[WHAT THE EXERCISE ASKS]: In full and without alteration, reproduce every record.

§ §

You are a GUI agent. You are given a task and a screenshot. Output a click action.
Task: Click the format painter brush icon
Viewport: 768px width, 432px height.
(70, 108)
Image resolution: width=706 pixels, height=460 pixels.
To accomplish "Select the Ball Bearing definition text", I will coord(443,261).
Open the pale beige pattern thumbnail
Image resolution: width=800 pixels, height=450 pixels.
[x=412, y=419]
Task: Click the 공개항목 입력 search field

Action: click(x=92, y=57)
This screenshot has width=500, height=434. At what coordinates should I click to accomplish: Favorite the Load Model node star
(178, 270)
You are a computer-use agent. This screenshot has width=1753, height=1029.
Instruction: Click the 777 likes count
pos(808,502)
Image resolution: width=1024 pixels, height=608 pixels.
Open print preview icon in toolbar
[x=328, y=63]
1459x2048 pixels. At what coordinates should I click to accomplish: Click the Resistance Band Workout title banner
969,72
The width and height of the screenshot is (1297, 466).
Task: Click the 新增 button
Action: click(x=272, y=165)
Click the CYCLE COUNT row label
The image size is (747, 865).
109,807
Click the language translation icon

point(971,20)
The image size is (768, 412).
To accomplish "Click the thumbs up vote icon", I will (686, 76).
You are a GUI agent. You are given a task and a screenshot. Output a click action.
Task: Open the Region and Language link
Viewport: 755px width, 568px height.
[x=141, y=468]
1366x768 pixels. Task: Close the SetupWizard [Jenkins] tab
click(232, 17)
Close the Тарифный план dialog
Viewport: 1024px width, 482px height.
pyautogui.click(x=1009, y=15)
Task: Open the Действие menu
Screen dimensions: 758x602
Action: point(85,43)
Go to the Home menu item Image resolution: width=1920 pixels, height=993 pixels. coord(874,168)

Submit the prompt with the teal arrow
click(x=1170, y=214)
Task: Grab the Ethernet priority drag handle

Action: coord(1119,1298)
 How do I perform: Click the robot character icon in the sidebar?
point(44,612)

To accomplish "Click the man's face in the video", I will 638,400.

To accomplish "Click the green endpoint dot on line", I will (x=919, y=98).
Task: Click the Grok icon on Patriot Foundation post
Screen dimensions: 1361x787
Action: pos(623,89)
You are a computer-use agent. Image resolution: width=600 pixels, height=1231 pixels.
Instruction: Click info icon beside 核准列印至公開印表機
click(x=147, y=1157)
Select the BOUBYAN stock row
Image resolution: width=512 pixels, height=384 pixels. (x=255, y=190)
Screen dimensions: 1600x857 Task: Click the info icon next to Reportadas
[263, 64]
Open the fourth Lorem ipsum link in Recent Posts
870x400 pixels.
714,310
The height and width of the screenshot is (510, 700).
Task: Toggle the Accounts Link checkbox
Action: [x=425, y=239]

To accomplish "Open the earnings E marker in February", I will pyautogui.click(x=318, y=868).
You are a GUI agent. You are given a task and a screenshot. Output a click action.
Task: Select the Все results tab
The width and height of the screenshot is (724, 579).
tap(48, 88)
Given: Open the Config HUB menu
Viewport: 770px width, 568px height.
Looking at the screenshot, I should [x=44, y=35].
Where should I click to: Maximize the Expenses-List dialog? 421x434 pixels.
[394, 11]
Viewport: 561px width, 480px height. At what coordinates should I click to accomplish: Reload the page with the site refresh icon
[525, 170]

§ §

[THE ANSWER]:
You are a GUI agent. You are given a task and a screenshot. Output a click action.
Task: Click the format painter brush icon
Viewport: 768px width, 432px height.
(70, 108)
Image resolution: width=706 pixels, height=460 pixels.
To accomplish "Select the Ball Bearing definition text", I will coord(443,261).
Open the pale beige pattern thumbnail
Image resolution: width=800 pixels, height=450 pixels.
[x=412, y=419]
Task: Click the 공개항목 입력 search field

Action: click(x=92, y=57)
This screenshot has width=500, height=434. At what coordinates should I click to accomplish: Favorite the Load Model node star
(178, 270)
You are a computer-use agent. This screenshot has width=1753, height=1029.
Instruction: Click the 777 likes count
pos(808,502)
Image resolution: width=1024 pixels, height=608 pixels.
Open print preview icon in toolbar
[x=328, y=63]
1459x2048 pixels. At what coordinates should I click to accomplish: Click the Resistance Band Workout title banner
969,72
The width and height of the screenshot is (1297, 466).
Task: Click the 新增 button
Action: click(x=272, y=165)
Click the CYCLE COUNT row label
The image size is (747, 865).
109,807
Click the language translation icon

point(971,20)
The image size is (768, 412).
To accomplish "Click the thumbs up vote icon", I will (686, 76).
You are a GUI agent. You are given a task and a screenshot. Output a click action.
Task: Open the Region and Language link
Viewport: 755px width, 568px height.
[x=141, y=468]
1366x768 pixels. Task: Close the SetupWizard [Jenkins] tab
click(232, 17)
Close the Тарифный план dialog
Viewport: 1024px width, 482px height.
pyautogui.click(x=1009, y=15)
Task: Open the Действие menu
Screen dimensions: 758x602
Action: point(85,43)
Go to the Home menu item Image resolution: width=1920 pixels, height=993 pixels. coord(874,168)

Submit the prompt with the teal arrow
click(x=1170, y=214)
Task: Grab the Ethernet priority drag handle

Action: coord(1119,1298)
 How do I perform: Click the robot character icon in the sidebar?
point(44,612)

To accomplish "Click the man's face in the video", I will 638,400.

To accomplish "Click the green endpoint dot on line", I will (x=919, y=98).
Task: Click the Grok icon on Patriot Foundation post
Screen dimensions: 1361x787
Action: pos(623,89)
You are a computer-use agent. Image resolution: width=600 pixels, height=1231 pixels.
Instruction: Click info icon beside 核准列印至公開印表機
click(x=147, y=1157)
Select the BOUBYAN stock row
Image resolution: width=512 pixels, height=384 pixels. (x=255, y=190)
Screen dimensions: 1600x857 Task: Click the info icon next to Reportadas
[263, 64]
Open the fourth Lorem ipsum link in Recent Posts
870x400 pixels.
714,310
The height and width of the screenshot is (510, 700).
Task: Toggle the Accounts Link checkbox
Action: [x=425, y=239]

To accomplish "Open the earnings E marker in February", I will pyautogui.click(x=318, y=868).
You are a GUI agent. You are given a task and a screenshot. Output a click action.
Task: Select the Все results tab
The width and height of the screenshot is (724, 579).
tap(48, 88)
Given: Open the Config HUB menu
Viewport: 770px width, 568px height.
Looking at the screenshot, I should [x=44, y=35].
Where should I click to: Maximize the Expenses-List dialog? 421x434 pixels.
[394, 11]
Viewport: 561px width, 480px height. At what coordinates should I click to accomplish: Reload the page with the site refresh icon
[525, 170]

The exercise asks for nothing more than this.